La guerre à tâtons : tel est le nouveau concept mis en œuvre par Donald Trump contre l’Iran. Après un week-end de bombardements intensifs sur le pays, coordonnés avec les forces israéliennes, l’armée américaine est parvenue à décimer le sommet du pouvoir religieux et militaire à Téhéran. Tandis que le risque d’embrasement régional demeure élevé, après les répliques iraniennes contre plusieurs pays, trois premiers soldats américains ont été tués.
« Malheureusement, il y en aura probablement d’autres avant que ça ne se termine. C’est comme ça », a déclaré le président des Etats-Unis dans une allocution, dimanche 1er mars. Il a aussi multiplié les entretiens éclair à la presse.

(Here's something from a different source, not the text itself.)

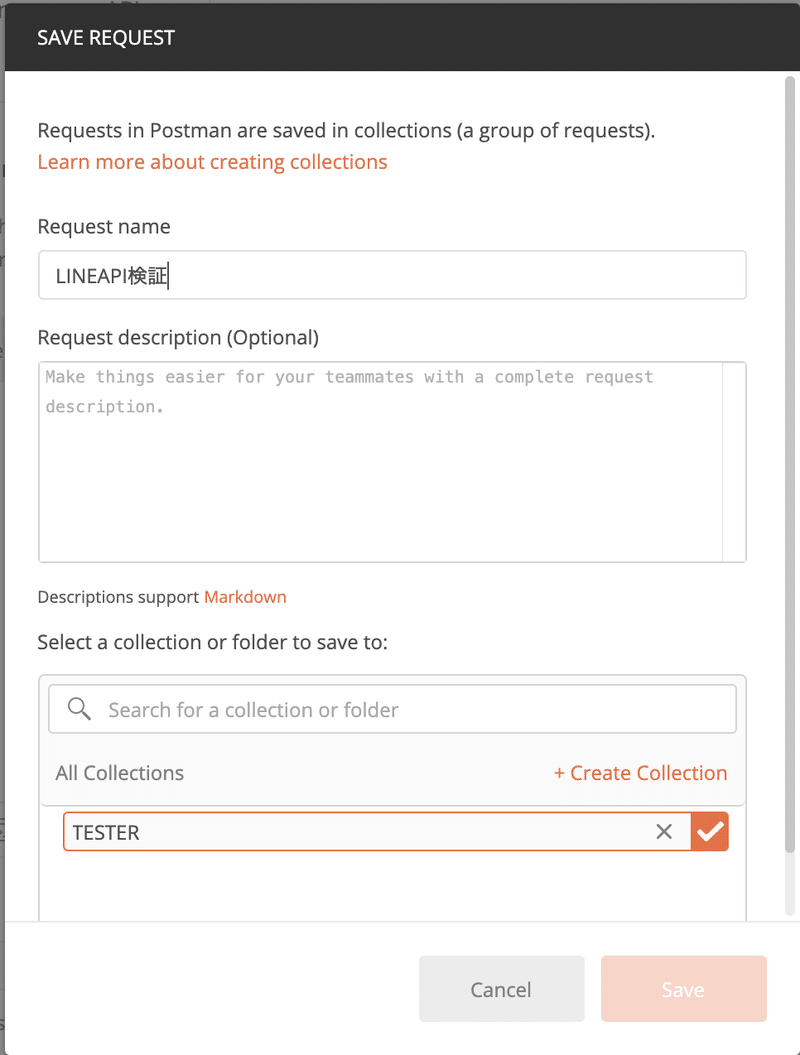Click the magnifier icon in the collection search
Image resolution: width=800 pixels, height=1055 pixels.
coord(80,709)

A l’écouter, le déroulé de la guerre ne ressemble pas à un scénario mûrement réfléchi, avec des objectifs planifiés par étapes, des relais identifiés sur le terrain, un argumentaire poli.
Le jour même de la décapitation du régime, samedi, Donald Trump badinait, dans un entretien à Axios : « Je peux durer longtemps et reprendre tout le truc, ou y mettre un terme dans deux trois jours et dire aux Iraniens : “On se revoit dans quelques années si vous commencez à reconstruire [le programme nucléaire]”. » Dimanche matin, dans The Atlantic, le magnat se prétendait disponible pour la diplomatie, après avoir plaidé la veille pour un renversement du régime. « Ils veulent parler, et j’ai accepté de parler, alors je vais leur parler. » Dans l’après-midi, il confiait au Daily Mail à propos de la guerre : « Il s’est toujours agi d’un processus de quatre semaines. » Et enfin, dimanche soir, il a assuré au New York Times avoir « trois très bons choix » de candidats pour diriger le pays.